MLX-Gen is used as the local Apple Silicon generation backend for:

- [AbstractVision](https://github.com/lpalbou/abstractvision), the direct integration layer for
  abstracting generative image and video capabilities across local and hosted providers;
- [AbstractCore](https://abstractcore.ai/), which can expose OpenAI-compatible endpoints backed by
  AbstractVision providers, including image and video capabilities;
- [AbstractFlow](https://github.com/lpalbou/abstractflow), a visual workflow authoring layer that
  can compose generative image/video nodes alongside other media, text, and agent workflows.

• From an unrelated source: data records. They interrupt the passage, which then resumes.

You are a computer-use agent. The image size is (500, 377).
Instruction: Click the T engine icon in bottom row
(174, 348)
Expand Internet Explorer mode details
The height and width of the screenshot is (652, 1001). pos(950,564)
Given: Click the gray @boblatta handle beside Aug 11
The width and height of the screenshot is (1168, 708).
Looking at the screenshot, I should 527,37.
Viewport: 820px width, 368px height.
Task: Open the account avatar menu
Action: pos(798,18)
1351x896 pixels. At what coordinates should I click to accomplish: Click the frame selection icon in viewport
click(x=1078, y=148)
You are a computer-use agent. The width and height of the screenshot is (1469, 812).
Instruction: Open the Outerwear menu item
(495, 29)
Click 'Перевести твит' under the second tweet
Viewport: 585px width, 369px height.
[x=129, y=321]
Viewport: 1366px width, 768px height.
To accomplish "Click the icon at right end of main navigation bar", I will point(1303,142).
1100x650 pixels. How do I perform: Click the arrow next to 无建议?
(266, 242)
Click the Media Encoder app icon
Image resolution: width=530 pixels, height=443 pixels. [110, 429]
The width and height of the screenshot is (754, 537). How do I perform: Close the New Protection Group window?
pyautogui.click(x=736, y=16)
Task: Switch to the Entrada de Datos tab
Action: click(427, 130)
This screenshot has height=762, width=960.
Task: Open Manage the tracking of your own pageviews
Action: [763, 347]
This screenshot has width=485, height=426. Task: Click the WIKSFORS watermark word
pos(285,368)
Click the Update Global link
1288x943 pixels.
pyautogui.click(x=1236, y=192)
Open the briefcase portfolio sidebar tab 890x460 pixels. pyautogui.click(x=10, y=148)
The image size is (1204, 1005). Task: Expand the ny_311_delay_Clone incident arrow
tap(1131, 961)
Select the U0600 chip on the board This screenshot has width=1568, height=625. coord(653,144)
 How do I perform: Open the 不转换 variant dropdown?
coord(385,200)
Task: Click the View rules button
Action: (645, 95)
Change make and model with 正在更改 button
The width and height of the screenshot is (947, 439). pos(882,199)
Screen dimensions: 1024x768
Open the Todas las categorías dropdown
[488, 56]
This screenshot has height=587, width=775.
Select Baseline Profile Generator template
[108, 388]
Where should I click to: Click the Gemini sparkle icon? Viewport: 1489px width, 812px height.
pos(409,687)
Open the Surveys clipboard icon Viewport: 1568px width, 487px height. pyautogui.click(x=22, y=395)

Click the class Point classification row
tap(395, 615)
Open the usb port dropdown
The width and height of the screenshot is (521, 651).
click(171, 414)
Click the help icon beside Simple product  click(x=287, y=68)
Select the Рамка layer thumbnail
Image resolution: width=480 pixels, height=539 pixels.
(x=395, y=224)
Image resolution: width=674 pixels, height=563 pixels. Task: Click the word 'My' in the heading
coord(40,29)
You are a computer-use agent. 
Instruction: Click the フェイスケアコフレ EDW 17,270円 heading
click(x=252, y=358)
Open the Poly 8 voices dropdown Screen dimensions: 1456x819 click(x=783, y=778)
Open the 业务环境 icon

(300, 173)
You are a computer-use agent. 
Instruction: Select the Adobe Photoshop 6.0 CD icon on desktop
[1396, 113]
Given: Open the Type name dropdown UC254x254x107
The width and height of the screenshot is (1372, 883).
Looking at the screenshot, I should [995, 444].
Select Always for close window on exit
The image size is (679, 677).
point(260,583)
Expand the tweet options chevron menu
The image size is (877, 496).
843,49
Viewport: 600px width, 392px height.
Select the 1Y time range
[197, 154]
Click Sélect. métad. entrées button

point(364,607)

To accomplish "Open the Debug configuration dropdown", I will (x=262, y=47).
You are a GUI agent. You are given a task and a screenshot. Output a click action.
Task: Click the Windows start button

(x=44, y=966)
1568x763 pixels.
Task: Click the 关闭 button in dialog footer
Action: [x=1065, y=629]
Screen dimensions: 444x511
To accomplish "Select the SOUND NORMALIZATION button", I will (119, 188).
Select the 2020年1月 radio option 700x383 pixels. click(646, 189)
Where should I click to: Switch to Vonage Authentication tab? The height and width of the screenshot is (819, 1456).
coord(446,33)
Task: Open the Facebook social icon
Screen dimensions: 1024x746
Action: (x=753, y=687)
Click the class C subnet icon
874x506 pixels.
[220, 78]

MLX-Gen remains useful as a standalone CLI package, and it is also designed for applications: jobs
run from model files already on disk, apps can inspect supported modes before loading weights, and
progress callbacks make long runs observable.

## Documentation

- [Getting started](docs/getting-started.md): installation, first runs, SeedVR2 upscaling, and Wan video.
- [API and CLI](docs/api.md): command surface, router behavior, image-to-image modes, experimental generative reframe, backend-specific outpaint, SeedVR2 sizing, Wan video sizes, capabilities, and Python entry points.
- [Image edit modes](docs/image-edit-modes.md): what latent img2img, edit-reference, multi-reference, generative reframe, and outpaint mean in practice, with examples.
- [Wan video](docs/wan-video.md): practical Wan2.2 T2V/I2V sizing and 5-second M5 Max comparison clips.
- [Example workflow](docs/examples/spaceship-snow.md): reproducible image and video commands.
- [Image upscaling](docs/upscaling.md): SeedVR2 sizing, published 3B/7B q8/q4 package usage, quality controls, and 5x source/output comparisons.
- [Image edit capabilities](docs/edit-capabilities.md): image-edit contact sheets, exact model/package status, and command logs.
- [Reframe and outpaint](docs/reframe-outpaint.md): experimental `--reframe-padding` and `--outpaint-padding` routes with the mixed June 8 profile plus the current FLUX.2 Klein base source-model proof.
- [Model management](docs/model-management.md): download, prepare, and run from local model files.
- [Quantization](docs/quantization.md): q8/q4/BF16 policies and measurements.
- [Python integration](docs/python-integration.md): embedding, progress callbacks, and AbstractVision/AbstractCore notes.
- [FAQ](docs/faq.md): recurring questions, image-to-image mode selection, SeedVR2 sizing, Qwen edit variants, negative prompts, experimental generative reframe, experimental canvas outpaint, Wan resolutions, and usage limits.
- [Troubleshooting](docs/troubleshooting.md): common setup and runtime failures.
- [Acknowledgements](ACKNOWLEDGEMENTS.md): upstream mflux and model-community credits.

## License

MLX-Gen is MIT licensed. Model weights remain governed by their original licenses and access terms.